Vor diesem vielschichtigen Hintergrund haben seine ehrenamtlichen Unterstützer, die Familie Ehrensberger, eine Petition ins Leben gerufen. Für den Verbleib des integrations- und arbeitswilligen Altenpflegehelfers aus Äthiopien schickten sie eine Bittschrift an die aus der Region stammende Staatsministerin Dorothee Bär , die SPD-Bundestagsabgeordnete Sabine Dittmar und weitere Volksvertreter. "Es kann nicht sein, dass wir hier Arbeitskräfte haben, denen es so schwer gemacht wird", sagt Hans-Peter Ehrensberger.
Eine freiwillige Rückkehr in das nach wie vor zerrüttete Land kommt für den Äthiopier nicht in Frage: "Zuhause erwarten mich Heimatlosigkeit und ethnische Konflikte - trotz der nach außen scheinbaren Verbesserung." Ob und wieweit das Gesuch von Regassa Shiferaw Dissasa eine Auswirkung auf sein Verbleiben in Deutschland hat, kann zum jetzigen Zeitpunkt niemand beantworten.

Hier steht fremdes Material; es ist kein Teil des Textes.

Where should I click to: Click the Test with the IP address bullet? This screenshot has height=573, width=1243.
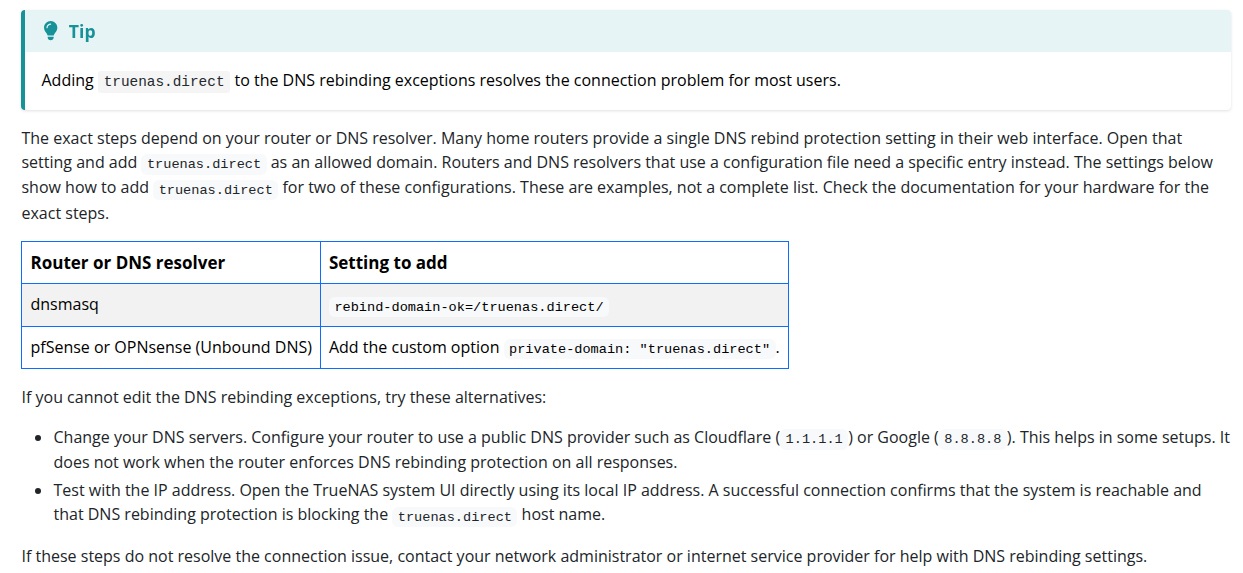click(627, 502)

Sein Wunsch ist klar: "Ich möchte in Deutschland bleiben und hier in meinem Traumberuf arbeiten." Übrigens: Zur Zeit ist es Dissasas Aufgabe, seine Steueridentifikationsnummer und die Sozialversicherungsnummer herauszufinden. Das ist - wie alle bürokratischen Vorgänge - keine leichte Aufgabe für ihn.